In his view, businesses should implement security orchestration, automation, and response (SOAR), as well as leverage artificial intelligence through machine learning to protect themselves from today’s threats. This is particularly true considering the COVID-19 pandemic.
“The pandemic has seen work-from-home (WFH) policies become the norm, which has laid the way forward. Every organisation is now in a position where they need to make resources and data available to their users in all formats, and for all devices, including desktops, laptops and mobiles. And they need to protect them all.”
This, says Sekar, needs to be addressed from the top as hackers are just waiting for one small mistake or opening which could end up costing the company a fortune, not only in money, but in reputational damage.
“The biggest shift needs to be analysing user behaviour, connecting the dots instantly and tracing anomalies. This is where machine learning and AI will have an enormous impact,” he says.
In addition, he says every log should be pumped into a security incident and event management (SIEM) solution to help understand the actual operation within an organisation. “A well-connected SIEM solution will not only trace specific footprints but will also help remediate any necessary actions.”
Sekar says the cyber security threat landscape is changing rapidly, and will keep changing at an unprecedented pace. “There have always been three forms of threats: the known, the unknown, and the unknown and mysterious.”
He says end users have become tech-savvy and security-aware, but attackers have also raised their game.
Hackers no longer need to install malware or rely on external tools as they did before.

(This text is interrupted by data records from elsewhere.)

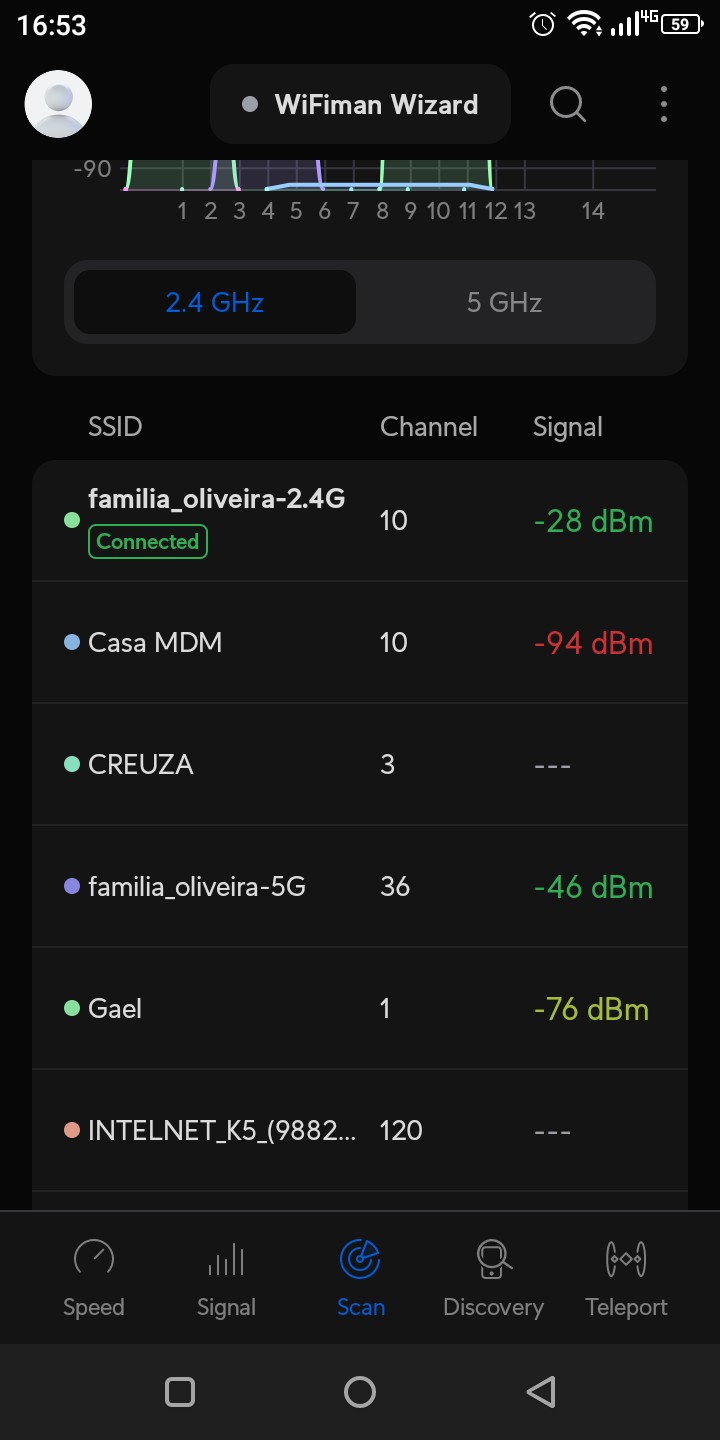This screenshot has width=720, height=1440.
Task: Select the Casa MDM network row
Action: point(360,642)
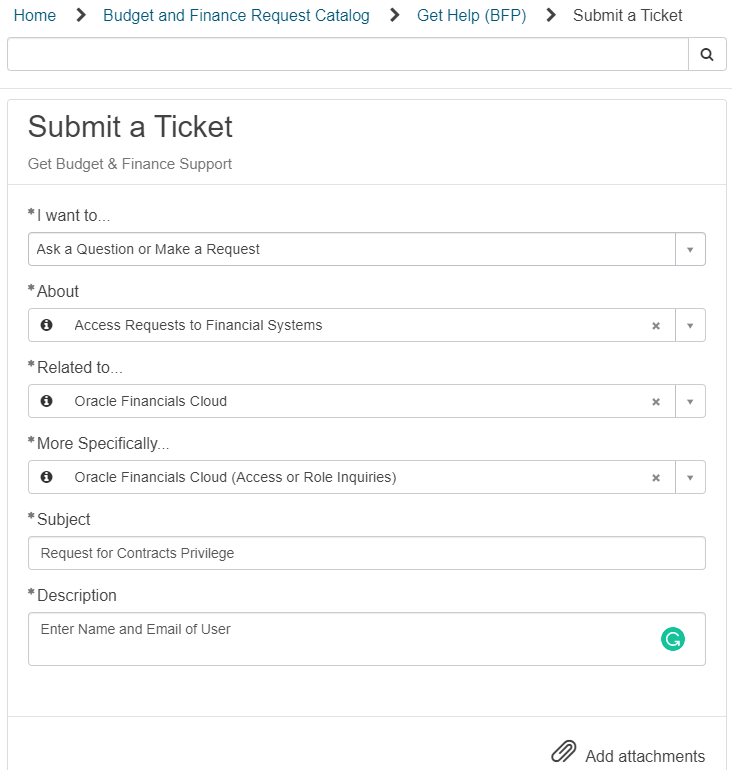Expand the Related to dropdown arrow
The image size is (732, 770).
coord(690,402)
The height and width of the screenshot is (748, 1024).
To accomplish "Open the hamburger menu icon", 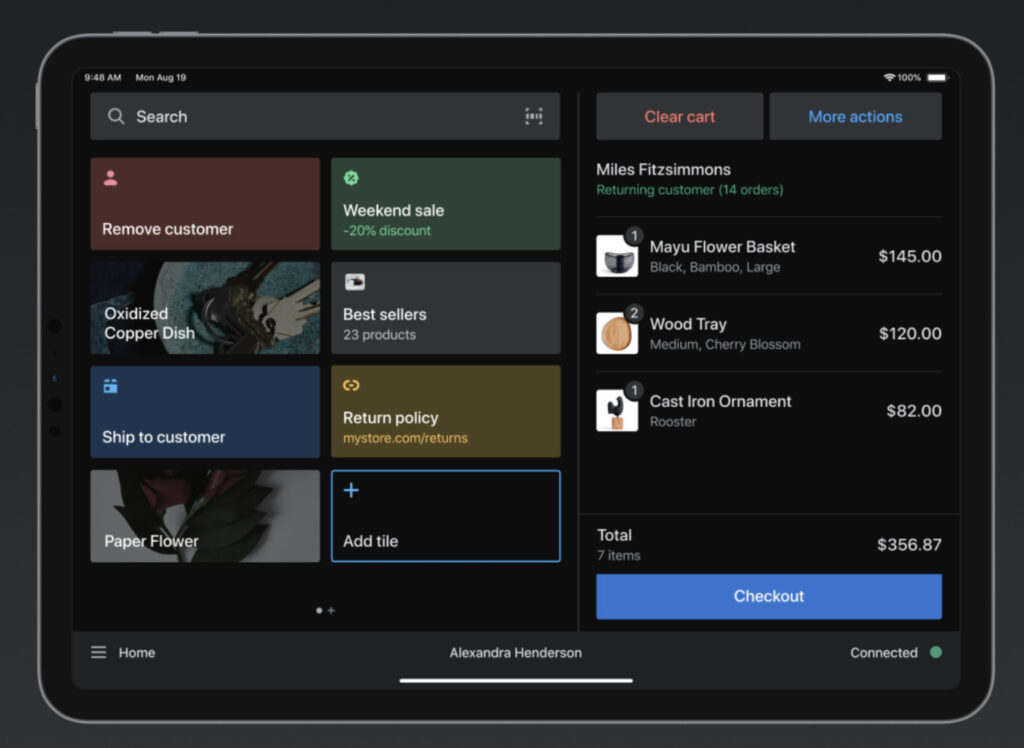I will coord(99,653).
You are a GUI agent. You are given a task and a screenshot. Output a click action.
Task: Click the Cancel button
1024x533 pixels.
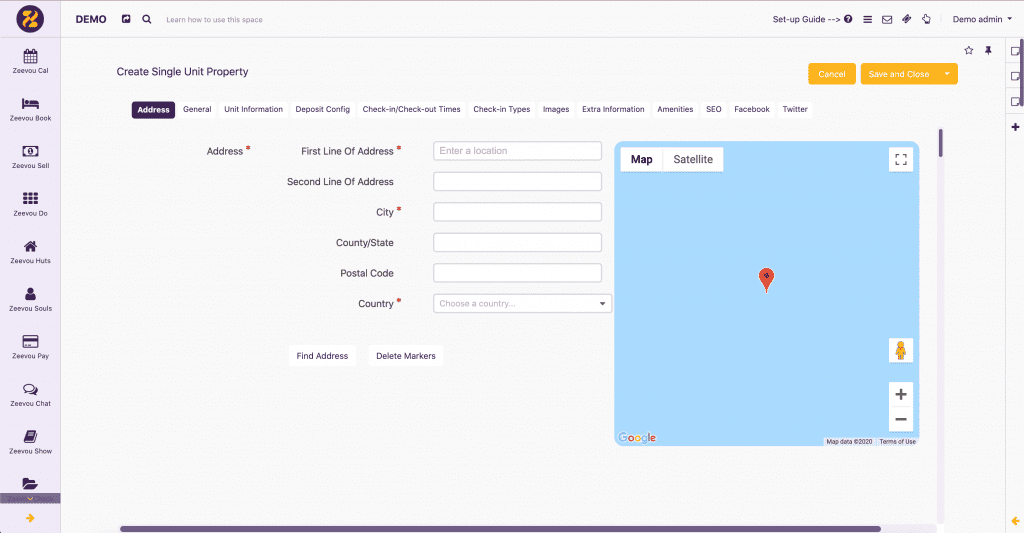[831, 74]
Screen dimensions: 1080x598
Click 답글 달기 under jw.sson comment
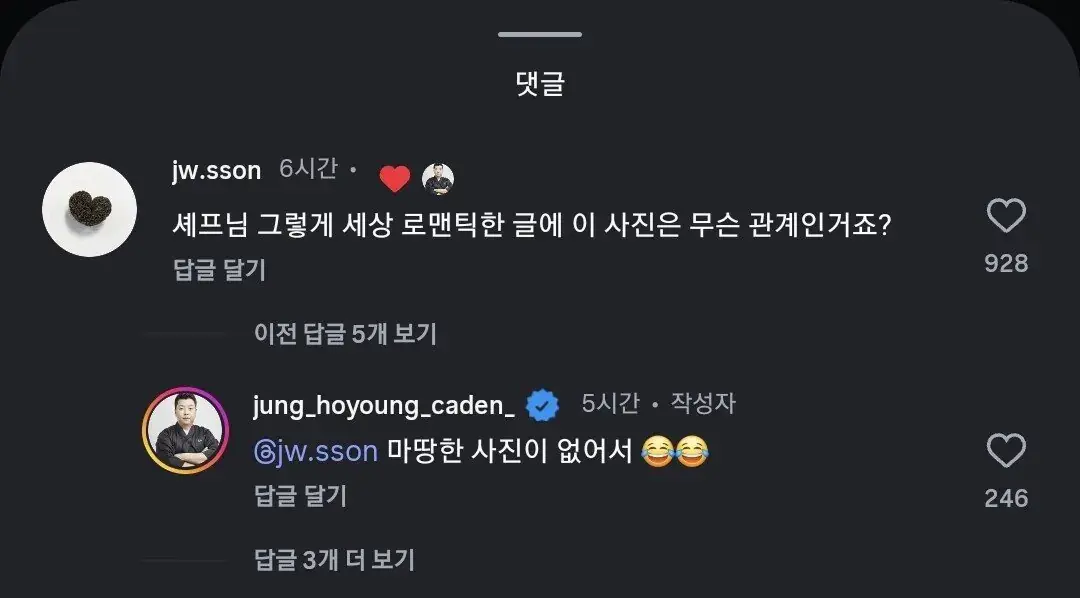coord(220,270)
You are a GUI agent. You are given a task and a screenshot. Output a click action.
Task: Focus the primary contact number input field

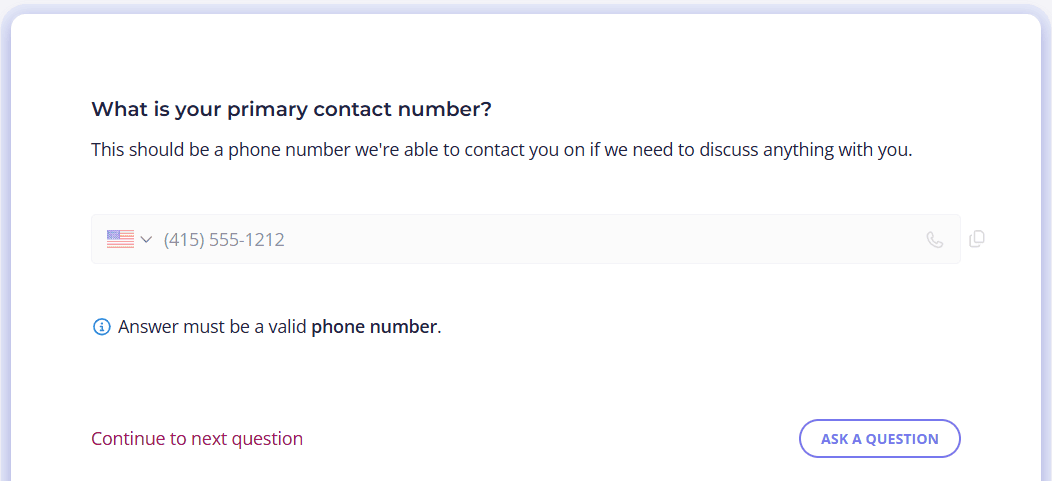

They have started using white-listed and trusted applications, launching so-called ‘living-off-the-land’ (LOTL) attacks which exploitpreinstalled features and default tools that already exist in the target environment, Sekar explains.
The lesson is that businesses need to pay attention to the trends and monitor all activity within the organisation. “Pump every log into a SIEM solution to understand the actual operation within an organisation,” he concludes, “The results will surely surprise you.”